Find the line that contains "Naar het overzicht (42, 1466)". Restate it and each following line exactly, through the end of the records.

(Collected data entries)
════════

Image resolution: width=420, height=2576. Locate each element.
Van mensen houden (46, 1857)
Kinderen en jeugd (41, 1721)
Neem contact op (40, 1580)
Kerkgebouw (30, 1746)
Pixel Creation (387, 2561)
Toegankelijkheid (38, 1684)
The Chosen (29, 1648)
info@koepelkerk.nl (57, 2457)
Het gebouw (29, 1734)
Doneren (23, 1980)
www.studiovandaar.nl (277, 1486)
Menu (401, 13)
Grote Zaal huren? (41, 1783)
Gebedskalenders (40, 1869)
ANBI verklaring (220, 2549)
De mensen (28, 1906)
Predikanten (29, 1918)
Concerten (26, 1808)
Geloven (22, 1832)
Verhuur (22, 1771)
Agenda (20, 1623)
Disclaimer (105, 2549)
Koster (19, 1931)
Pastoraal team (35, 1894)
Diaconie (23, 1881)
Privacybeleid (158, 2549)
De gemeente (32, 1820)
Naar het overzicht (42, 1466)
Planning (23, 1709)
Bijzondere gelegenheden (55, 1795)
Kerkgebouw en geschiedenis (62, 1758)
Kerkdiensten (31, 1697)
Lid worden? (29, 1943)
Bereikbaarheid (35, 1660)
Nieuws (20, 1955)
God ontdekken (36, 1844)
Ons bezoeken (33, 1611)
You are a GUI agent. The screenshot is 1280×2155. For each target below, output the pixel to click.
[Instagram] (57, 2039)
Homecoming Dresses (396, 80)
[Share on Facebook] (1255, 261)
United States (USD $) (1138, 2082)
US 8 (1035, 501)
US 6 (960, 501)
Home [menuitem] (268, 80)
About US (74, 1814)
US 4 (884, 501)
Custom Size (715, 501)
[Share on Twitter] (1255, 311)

════════

• _Response box_
Naar het overzicht (42, 1466)
Planning (23, 1709)
Bijzondere gelegenheden (55, 1795)
Kerkgebouw en geschiedenis (62, 1758)
Kerkdiensten (31, 1697)
Lid worden? (29, 1943)
Bereikbaarheid (35, 1660)
Nieuws (20, 1955)
God ontdekken (36, 1844)
Ons bezoeken (33, 1611)
You are a GUI agent. The screenshot is 1280×2155. For each target below, output the pixel to click.
[Instagram] (57, 2039)
Homecoming Dresses (396, 80)
[Share on Facebook] (1255, 261)
United States (USD $) (1138, 2082)
US 8 (1035, 501)
US 6 (960, 501)
Home [menuitem] (268, 80)
About US (74, 1814)
US 4 (884, 501)
Custom Size (715, 501)
[Share on Twitter] (1255, 311)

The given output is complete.